Auch im Stadtrat wird das Thema heiß diskutiert. Während linke und grüne Fraktionen eine noch härtere Gangart fordern und sogar dauerhafte Geisterspiele im Raum stehen, weisen andere darauf hin, wie wichtig Dynamo Dresden als identitätsstiftender Faktor und wirtschaftlicher Faktor für die Region ist. Ein wegbrechendes Millionen-Einkommen durch Geisterspiele könne den Verein in finanzielle Schwierigkeiten bringen, was wiederum Arbeitsplätze und das Vereinsleben gefährden würde.
Ein bundesweites Problem mit lokaler Brisanz
Der Fall Dynamo Dresden ist bei aller lokalen Spezifik kein Einzelfall. Gewalt und Pyrotechnik sind ein bundesweites Problem im deutschen Fußball. Die Entscheidung des DFB-Bundesgerichts wird daher über die Grenzen Sachsens hinaus genau beobachtet. Sie sendet ein Signal, wie der Verband künftig mit derart massiven Sicherheitsverstößen umgehen will. Sollte die Strafe bestätigt oder sogar verschärft werden, dürften das viele andere Vereine mit problematischen Fanszenen als Warnschuss verstehen. Sollte sie abgemildert werden, könnte dies als Zeichen der Schwäche interpretiert werden.
Für Dresden selbst geht es um mehr als nur um Fußball. Es geht um die Frage, wie eine Gesellschaft mit Gewalt im öffentlichen Raum umgeht. Es geht um den Schutz der vielen Familien, die sonst samstags ins Stadion gehen. Es geht um die Glaubwürdigkeit der Vereinsführung, die seit Jahren gegen eine gewaltbereite Minderheit in den eigenen Reihen kämpft. Und es geht schlichtweg um sehr viel Geld, das dem Verein für wichtige sportliche Investitionen fehlen würde.

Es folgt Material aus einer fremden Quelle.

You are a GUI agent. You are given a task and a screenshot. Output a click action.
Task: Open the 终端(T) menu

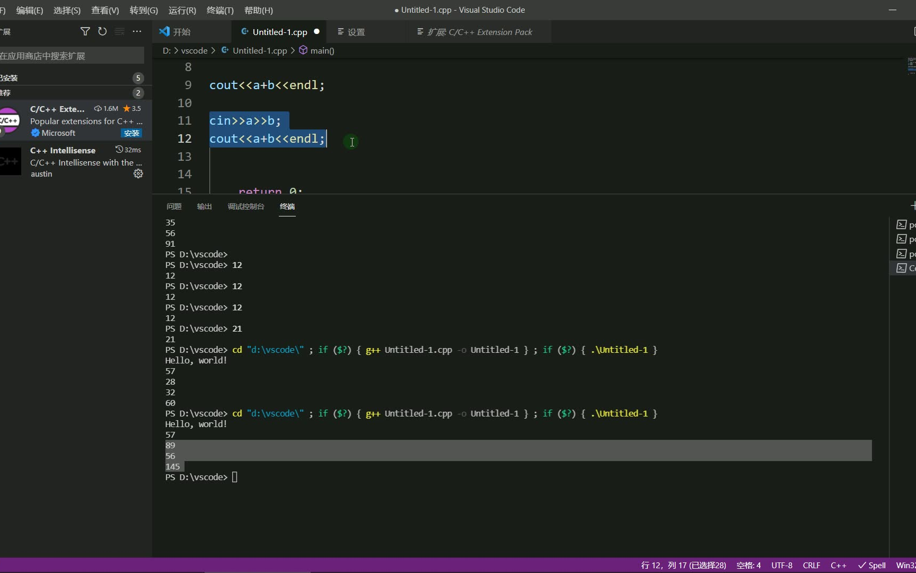click(219, 10)
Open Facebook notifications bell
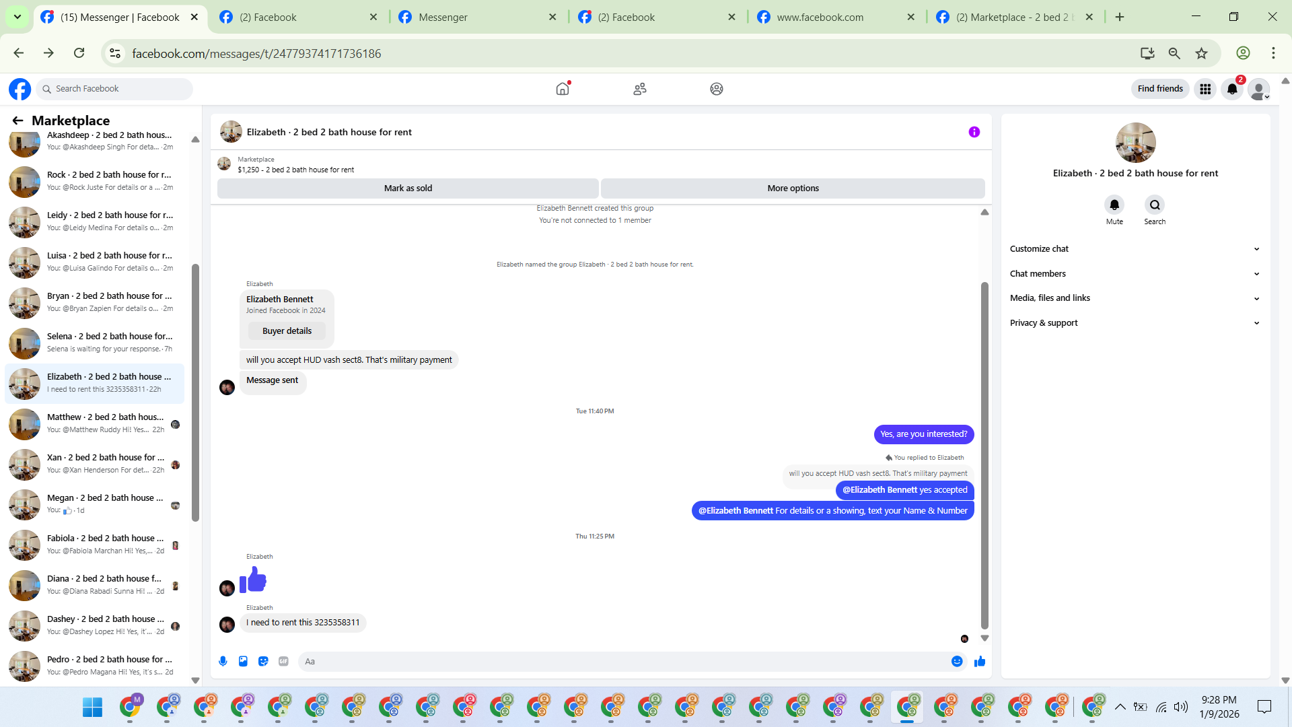The image size is (1292, 727). click(1231, 89)
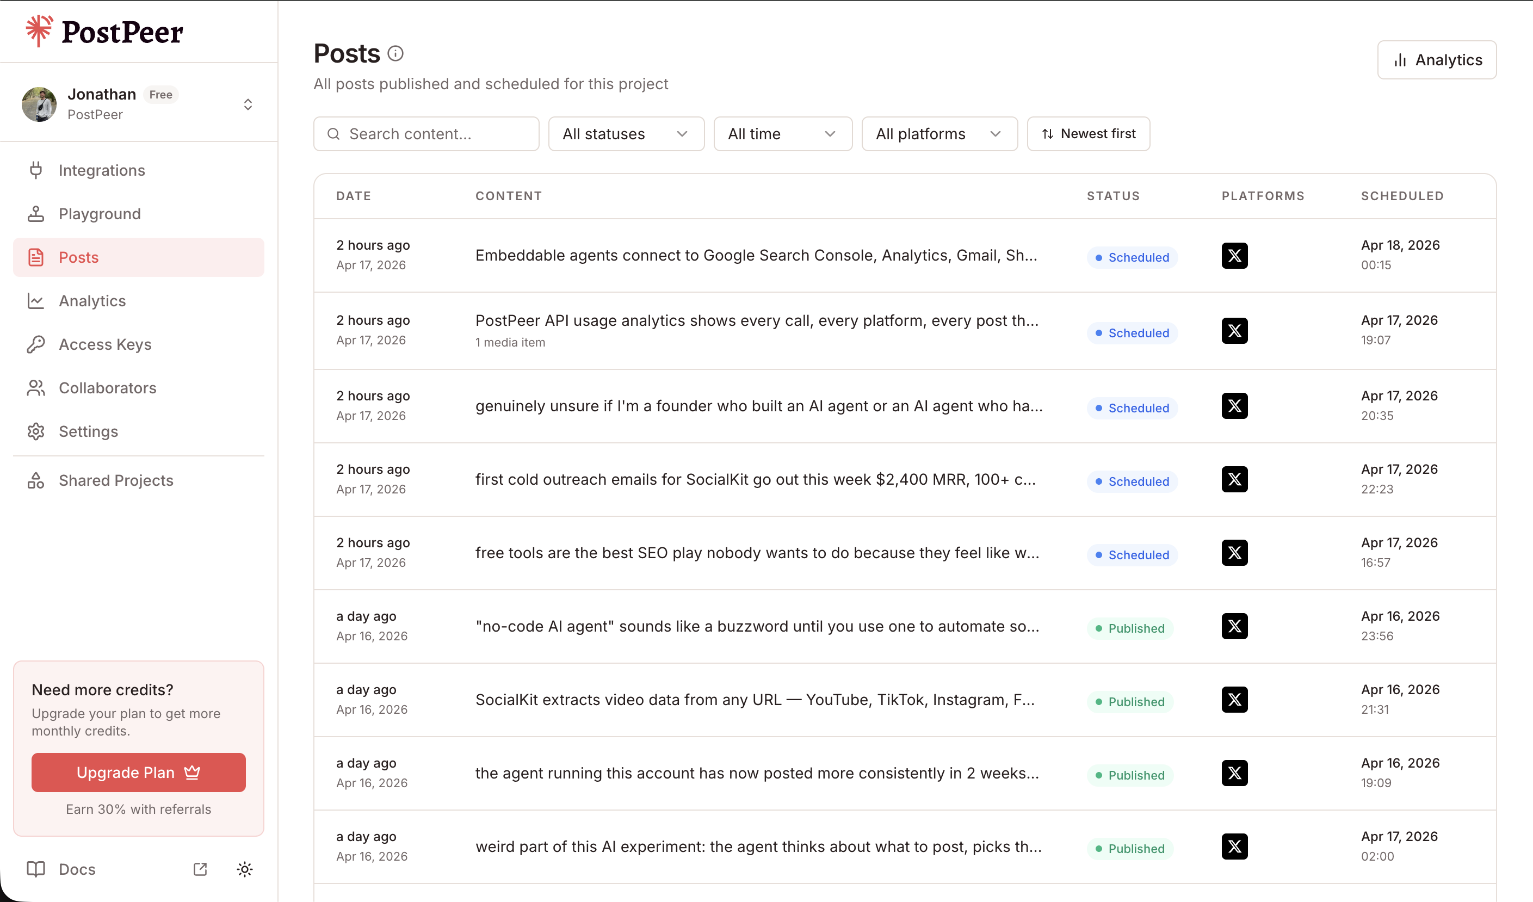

Die Hoffnung bleibt also, aber sie ist fragil. Bis zum 4. August haben Anwalt Sven Piel und sein Team Zeit, ein letztes, überzeugendes Schriftsatz zu verfassen. Am 6. August um 10:30 Uhr wird dann Richter Riedmeyer im DFB-Sitz in Frankfurt das endgültige Urteil verkünden. Egal wie es ausgeht: Die Ausschreitungen vom Mai haben tiefe Wunden in der Dresdner Gemeinschaft hinterlassen. Ihre Heilung wird viel länger dauern als die paar Wochen bis zur nächsten gerichtlichen Entscheidung. Sie wird ein konsequentes Handeln aller Beteiligten erfordern – von der Vereinsführung über die Fans bis hin zu den Sicherheitsbehörden. Der Ball liegt nun, zumindest für kurze Zeit, wieder bei Dynamo Dresden.